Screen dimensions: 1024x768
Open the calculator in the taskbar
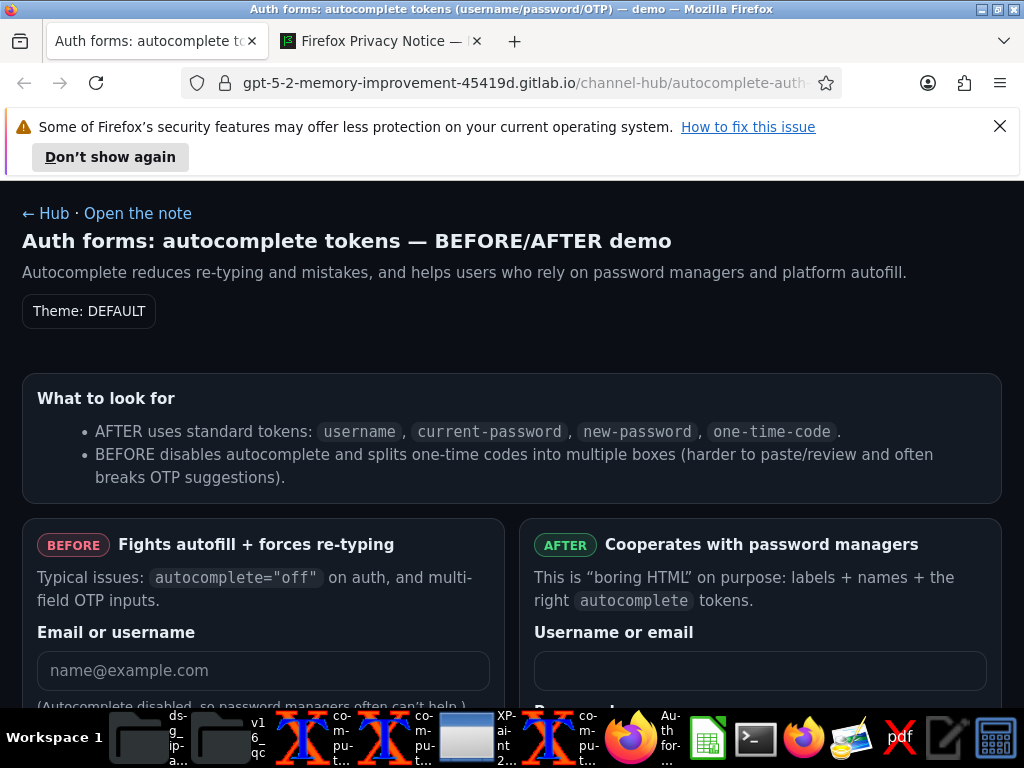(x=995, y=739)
■ ■ ■
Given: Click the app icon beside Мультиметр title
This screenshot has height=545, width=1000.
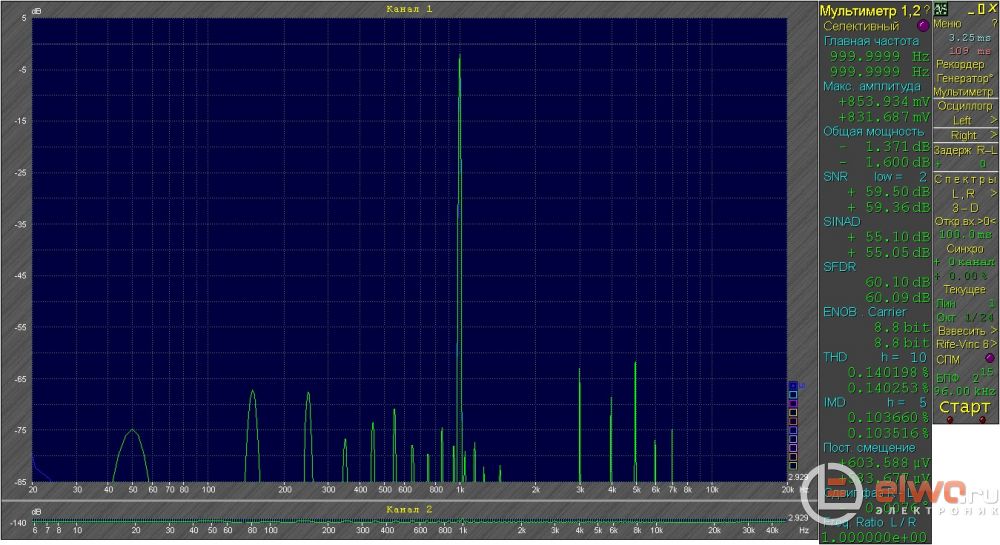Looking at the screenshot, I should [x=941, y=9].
■ ■ ■
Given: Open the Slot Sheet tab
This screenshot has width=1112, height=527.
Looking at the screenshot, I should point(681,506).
■ ■ ■
Work to be completed
What lines above contain the word "Given"? Please copy each one.

Response area
Given: Click the app icon beside Мультиметр title
Given: Open the Slot Sheet tab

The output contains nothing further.